Increasing evidence have shown that miRNAs play an important role in the development and progression of non-small cell lung cancer (NSCLC). In this study, we aimed to analyze serum exosomal miR-216b expression in NSCLC patients and its potential clinical significance. A total of 105 NSCLC patients and 60 healthy controls were enrolled, and quantitative reverse transcription polymerase chain reaction (qRT-PCR) was performed to detect serum exosomal miR-216b expression. The results demonstrated that serum exosomal miR-216b levels were significantly lower in NSCLC patients compared to controls.

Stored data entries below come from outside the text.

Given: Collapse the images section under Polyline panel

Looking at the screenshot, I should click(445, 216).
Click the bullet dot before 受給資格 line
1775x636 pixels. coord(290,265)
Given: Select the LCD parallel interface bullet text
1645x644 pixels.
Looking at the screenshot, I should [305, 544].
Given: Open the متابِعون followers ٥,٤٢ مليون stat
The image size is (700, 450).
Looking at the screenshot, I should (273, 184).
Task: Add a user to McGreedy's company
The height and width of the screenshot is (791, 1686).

In addition, receiver operating characteristic analysis revealed that serum exosomal miR-216b had better diagnostic accuracy than CEA, CYFRA21-1 or SCCA. Moreover, serum exosomal miR-216b levels in early-stage NSCLC patients were dramatically increased after surgical resection, and patients with low serum exosomal miR-216b expression had higher lymph node metastasis probability. Furthermore, low serum exosomal miR-216b expression was closely associated with poor prognosis. Finally, multivariate analysis showed that serum exosomal miR-216b could serve as an independent predictor of NSCLC. Collectively, serum exosomal miR-216b might be used as a potential diagnostic and prognostic biomarker for NSCLC.